PEN America has released “a cumulative data summary” of the nearly 6,000 book bans in public schools that the organization has documented since July 2021, identifying two especially noteworthy phenomena: “copycat bans” and a so-called “Scarlet Letter” effect.

In the report, titled “Spineless Shelves: Two Years of Book Banning,” PEN officials note that many of the books banned in one district are frequently banned in others, often in other states—a trend PEN ties to organized political groups compiling and sharing lists of titles to target. The report cites the work of Sarah J. Maas, the bestselling author known for the Throne of Glass, A Court of Thorns and Roses, and Crescent City fantasy series. In the 2021-2022 school year, Maas’s books were banned 18 times across 10 districts. The following year, that number surged to 158 bans across 36 districts—a 778% increase.
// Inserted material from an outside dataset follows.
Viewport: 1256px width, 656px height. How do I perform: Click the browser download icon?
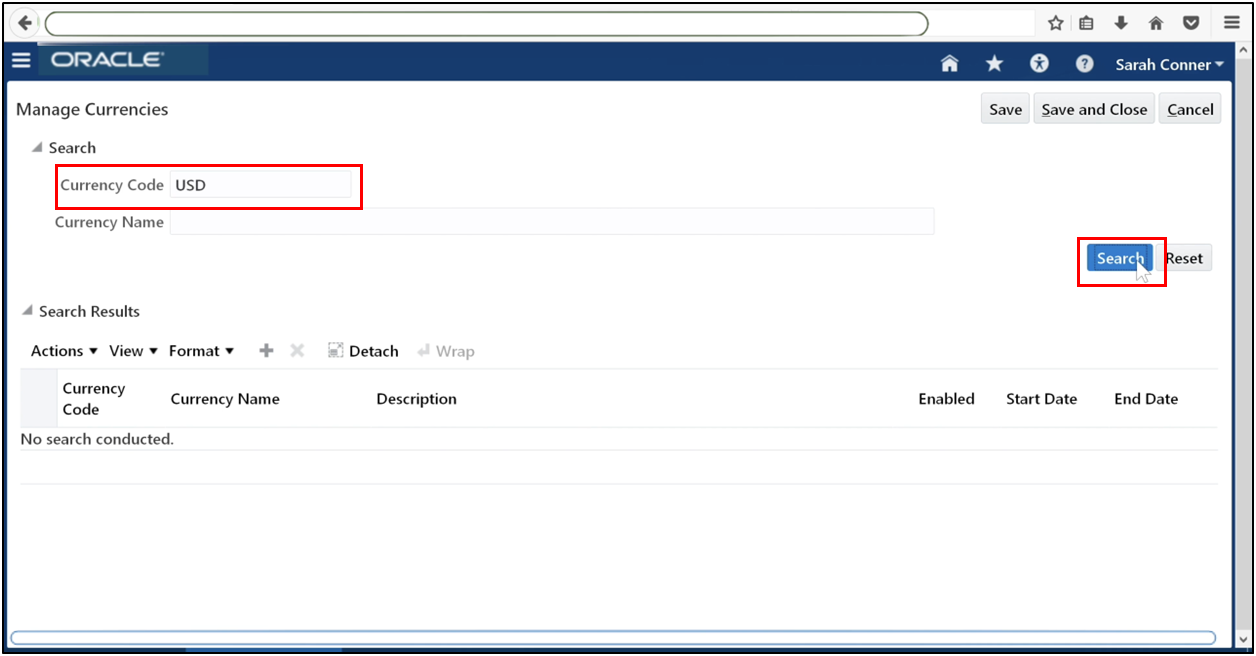tap(1120, 22)
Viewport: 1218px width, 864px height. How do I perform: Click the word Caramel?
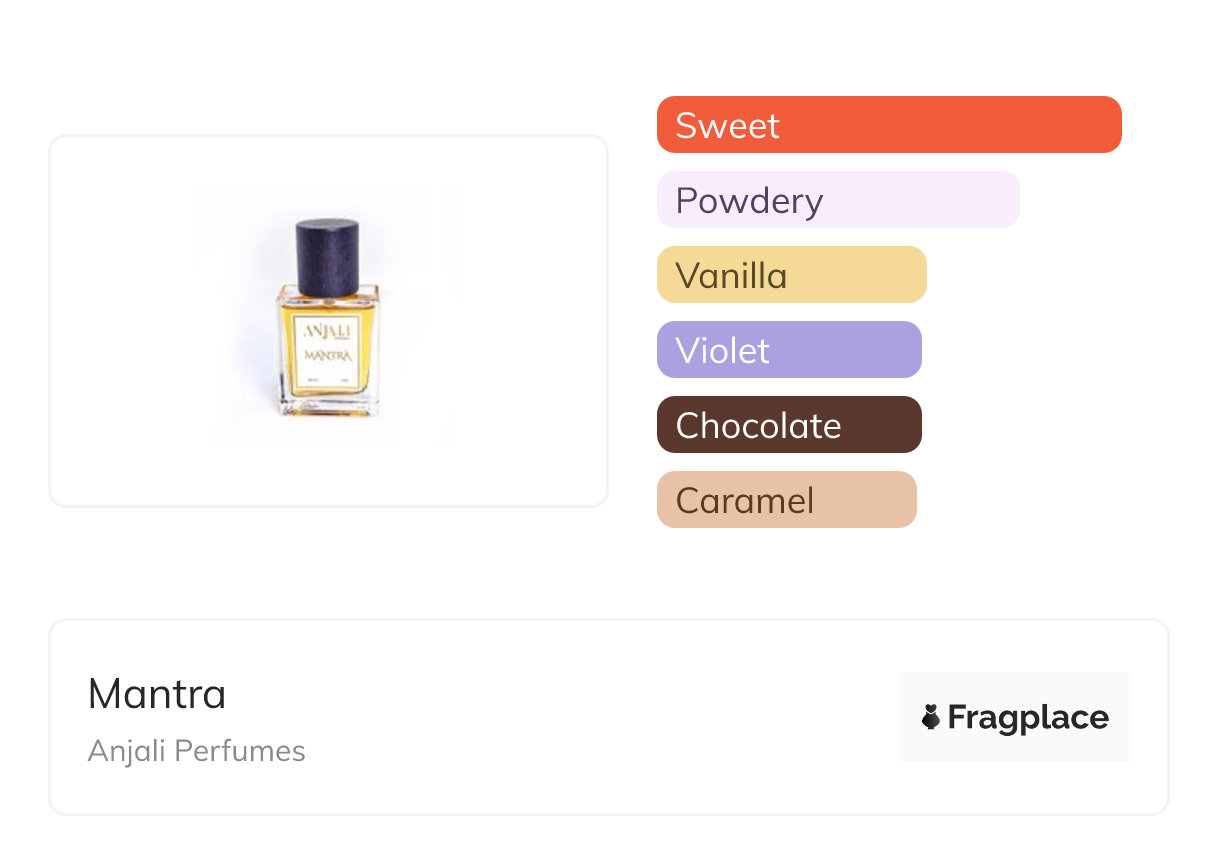click(745, 501)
The report also describes a “Scarlet Letter” effect, with authors finding many of their works banned after one of their works is targeted by book banners. The report again points to Maas, noting that in the 2021-2022 school year, eight of her titles were banned, which doubled to 16 titles the following year.
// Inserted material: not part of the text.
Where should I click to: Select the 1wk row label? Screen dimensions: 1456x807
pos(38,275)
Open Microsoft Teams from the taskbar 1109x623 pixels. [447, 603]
“Book banners have effectively marked a group of authors with a ‘scarlet letter,’ which has intensified the pace and scope of book banning in schools,” said Kasey Meehan, Freedom to Read program director at PEN America. “We have long raised alarm over book bans undermining the freedom to read for students and families, but we are similarly concerned about the effects on authors, and the freedom to write.”

Among the report's other key takeaways: There has been “a sustained focus on banning books written for young adults,” especially when those books are about “difficult topics,” such as violence and racism, or include “historically marginalized identities,” mainly those of people of color and LGBTQ+ individuals; Florida and Texas have continued to lead the country in number of bans, but the crisis has spread to 41 states; and the book banning efforts over the last two years “have been more comprehensive and potentially more permanent.”
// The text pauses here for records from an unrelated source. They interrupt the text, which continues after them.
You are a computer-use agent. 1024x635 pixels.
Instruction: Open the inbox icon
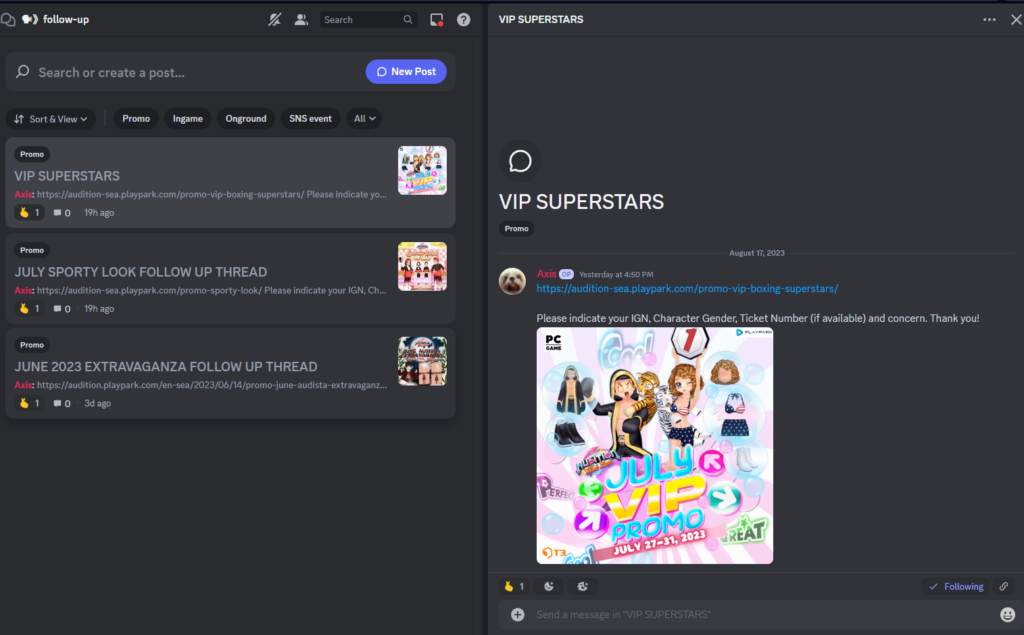[436, 19]
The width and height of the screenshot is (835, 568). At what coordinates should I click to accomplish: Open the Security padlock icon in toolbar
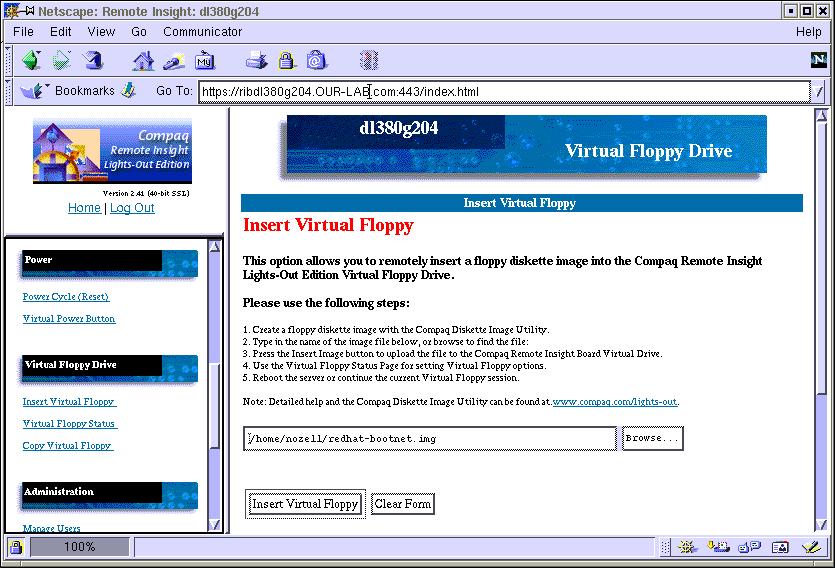click(287, 61)
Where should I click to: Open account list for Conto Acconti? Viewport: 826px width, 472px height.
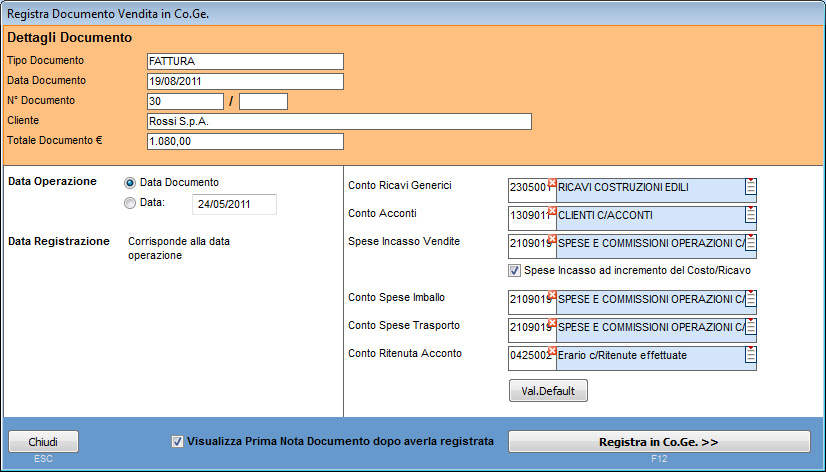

PEN America defines a school book ban as “any action taken against a book based on its content and as a result of parent or community challenges, administrative decisions, or in response to direct or threatened action by lawmakers or other governmental officials, that leads to a previously accessible book being either completely removed from availability to students, or where access to a book is restricted or diminished.”

Overall, the report, which pulls together data from PEN America’s July 2021 to June 2023 School Book Ban Indexes, notes that 247 school districts across 41 states have faced book bans over the last two years, affecting “millions” of students. In all, PEN America has tracked 5,894 instances of book bans.